▶ SOURCE MATERIAL:
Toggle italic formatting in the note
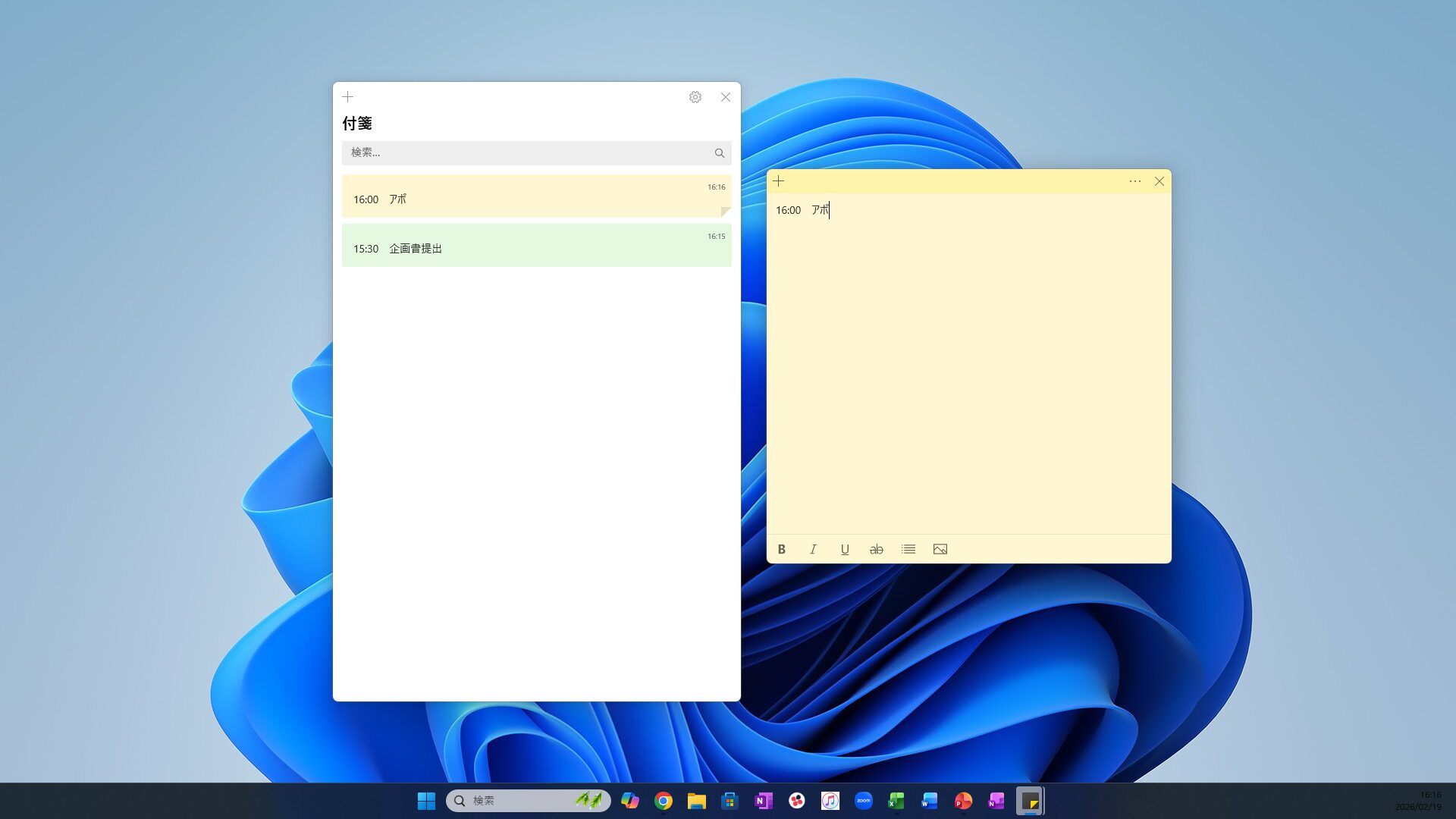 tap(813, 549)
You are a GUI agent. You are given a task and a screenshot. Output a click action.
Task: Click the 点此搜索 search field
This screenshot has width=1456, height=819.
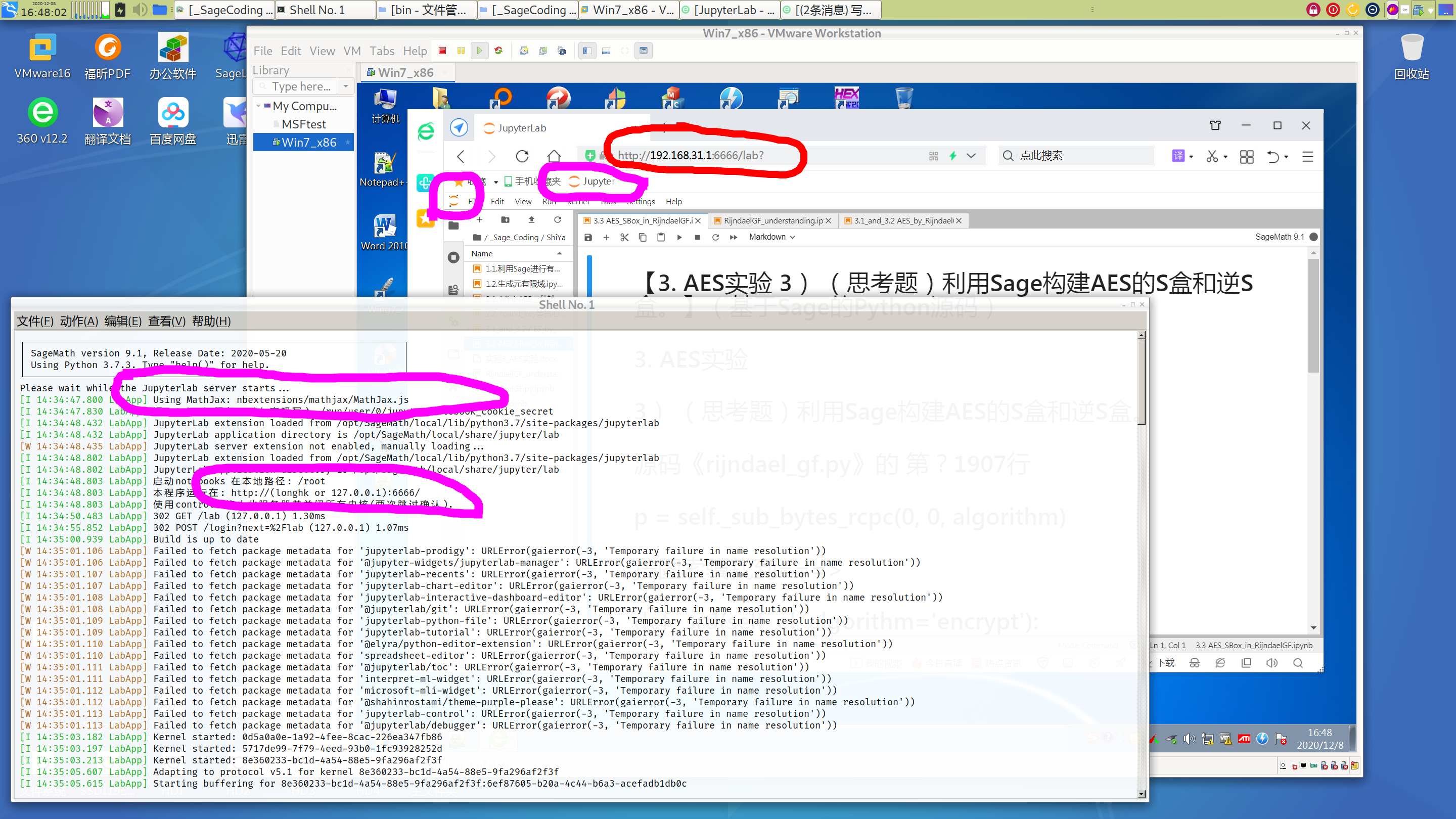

▶ WHAT YOU SHOULD DO: Return nothing except the lines from the line with "Task: Click the 点此搜索 search field" through the last line of the records above, copied exactly and without pictures.

▶ RESPONSE BOX:
Task: Click the 点此搜索 search field
This screenshot has width=1456, height=819.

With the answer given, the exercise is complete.